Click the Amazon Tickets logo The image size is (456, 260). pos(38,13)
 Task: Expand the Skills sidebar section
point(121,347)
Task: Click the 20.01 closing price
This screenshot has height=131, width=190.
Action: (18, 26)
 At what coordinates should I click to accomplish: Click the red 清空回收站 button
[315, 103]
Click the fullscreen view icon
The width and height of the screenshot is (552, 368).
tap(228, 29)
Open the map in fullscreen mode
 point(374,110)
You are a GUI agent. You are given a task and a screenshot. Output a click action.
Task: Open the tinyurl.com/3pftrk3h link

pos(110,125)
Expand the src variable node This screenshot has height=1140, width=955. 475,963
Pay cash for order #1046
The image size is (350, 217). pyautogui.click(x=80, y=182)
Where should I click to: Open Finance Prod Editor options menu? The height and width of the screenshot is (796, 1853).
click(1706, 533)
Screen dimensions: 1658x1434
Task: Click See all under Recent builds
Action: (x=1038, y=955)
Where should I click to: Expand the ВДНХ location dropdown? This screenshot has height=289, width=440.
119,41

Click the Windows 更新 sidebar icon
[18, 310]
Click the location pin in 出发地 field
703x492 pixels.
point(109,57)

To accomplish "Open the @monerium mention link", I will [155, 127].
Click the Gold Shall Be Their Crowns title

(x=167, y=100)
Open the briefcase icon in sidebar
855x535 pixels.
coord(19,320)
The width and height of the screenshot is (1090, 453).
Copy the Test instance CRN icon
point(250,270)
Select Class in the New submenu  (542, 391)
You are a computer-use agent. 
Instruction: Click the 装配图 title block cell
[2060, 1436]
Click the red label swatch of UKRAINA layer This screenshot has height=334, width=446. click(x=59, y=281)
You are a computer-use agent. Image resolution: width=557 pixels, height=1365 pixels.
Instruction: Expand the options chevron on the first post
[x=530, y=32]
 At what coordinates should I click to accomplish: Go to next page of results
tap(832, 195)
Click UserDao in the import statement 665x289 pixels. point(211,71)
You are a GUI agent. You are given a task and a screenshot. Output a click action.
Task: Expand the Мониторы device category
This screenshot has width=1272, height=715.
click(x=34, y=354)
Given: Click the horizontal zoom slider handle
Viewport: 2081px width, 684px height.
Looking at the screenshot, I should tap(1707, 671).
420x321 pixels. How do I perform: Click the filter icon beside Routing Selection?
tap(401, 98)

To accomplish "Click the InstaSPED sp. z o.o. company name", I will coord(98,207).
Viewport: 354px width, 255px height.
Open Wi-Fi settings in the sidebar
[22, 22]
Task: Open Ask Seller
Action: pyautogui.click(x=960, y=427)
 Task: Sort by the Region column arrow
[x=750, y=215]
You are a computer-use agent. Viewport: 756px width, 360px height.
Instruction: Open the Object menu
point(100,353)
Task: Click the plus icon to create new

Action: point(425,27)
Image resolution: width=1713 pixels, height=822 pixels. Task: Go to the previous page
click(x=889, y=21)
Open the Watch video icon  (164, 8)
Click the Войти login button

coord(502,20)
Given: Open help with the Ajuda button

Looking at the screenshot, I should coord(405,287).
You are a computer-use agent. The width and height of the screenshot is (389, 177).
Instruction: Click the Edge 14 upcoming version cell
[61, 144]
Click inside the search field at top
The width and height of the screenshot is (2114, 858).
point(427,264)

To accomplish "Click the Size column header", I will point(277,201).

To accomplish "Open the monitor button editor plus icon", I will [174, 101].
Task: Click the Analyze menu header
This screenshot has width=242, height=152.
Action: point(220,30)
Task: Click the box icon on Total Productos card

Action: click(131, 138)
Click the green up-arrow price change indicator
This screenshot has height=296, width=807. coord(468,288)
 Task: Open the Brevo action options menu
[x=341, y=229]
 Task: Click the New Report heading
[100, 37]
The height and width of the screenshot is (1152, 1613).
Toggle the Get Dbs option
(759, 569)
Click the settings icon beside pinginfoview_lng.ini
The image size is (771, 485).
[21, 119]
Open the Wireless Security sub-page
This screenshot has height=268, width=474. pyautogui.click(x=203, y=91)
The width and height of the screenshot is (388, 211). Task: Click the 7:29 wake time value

CHALLENGE: Repeat the entries above verbatim, from the line containing "Task: Expand the Skills sidebar section" through the line containing "Click UserDao in".

REPLY TO THE EXERCISE:
 Task: Expand the Skills sidebar section
point(121,347)
Task: Click the 20.01 closing price
This screenshot has height=131, width=190.
Action: (18, 26)
 At what coordinates should I click to accomplish: Click the red 清空回收站 button
[315, 103]
Click the fullscreen view icon
The width and height of the screenshot is (552, 368).
tap(228, 29)
Open the map in fullscreen mode
 point(374,110)
You are a GUI agent. You are given a task and a screenshot. Output a click action.
Task: Open the tinyurl.com/3pftrk3h link

pos(110,125)
Expand the src variable node This screenshot has height=1140, width=955. 475,963
Pay cash for order #1046
The image size is (350, 217). pyautogui.click(x=80, y=182)
Where should I click to: Open Finance Prod Editor options menu? The height and width of the screenshot is (796, 1853).
click(1706, 533)
Screen dimensions: 1658x1434
Task: Click See all under Recent builds
Action: (x=1038, y=955)
Where should I click to: Expand the ВДНХ location dropdown? This screenshot has height=289, width=440.
119,41

Click the Windows 更新 sidebar icon
[18, 310]
Click the location pin in 出发地 field
703x492 pixels.
point(109,57)

To accomplish "Open the @monerium mention link", I will [155, 127].
Click the Gold Shall Be Their Crowns title

(x=167, y=100)
Open the briefcase icon in sidebar
855x535 pixels.
coord(19,320)
The width and height of the screenshot is (1090, 453).
Copy the Test instance CRN icon
point(250,270)
Select Class in the New submenu  (542, 391)
You are a computer-use agent. 
Instruction: Click the 装配图 title block cell
[2060, 1436]
Click the red label swatch of UKRAINA layer This screenshot has height=334, width=446. click(x=59, y=281)
You are a computer-use agent. Image resolution: width=557 pixels, height=1365 pixels.
Instruction: Expand the options chevron on the first post
[x=530, y=32]
 At what coordinates should I click to accomplish: Go to next page of results
tap(832, 195)
Click UserDao in the import statement 665x289 pixels. point(211,71)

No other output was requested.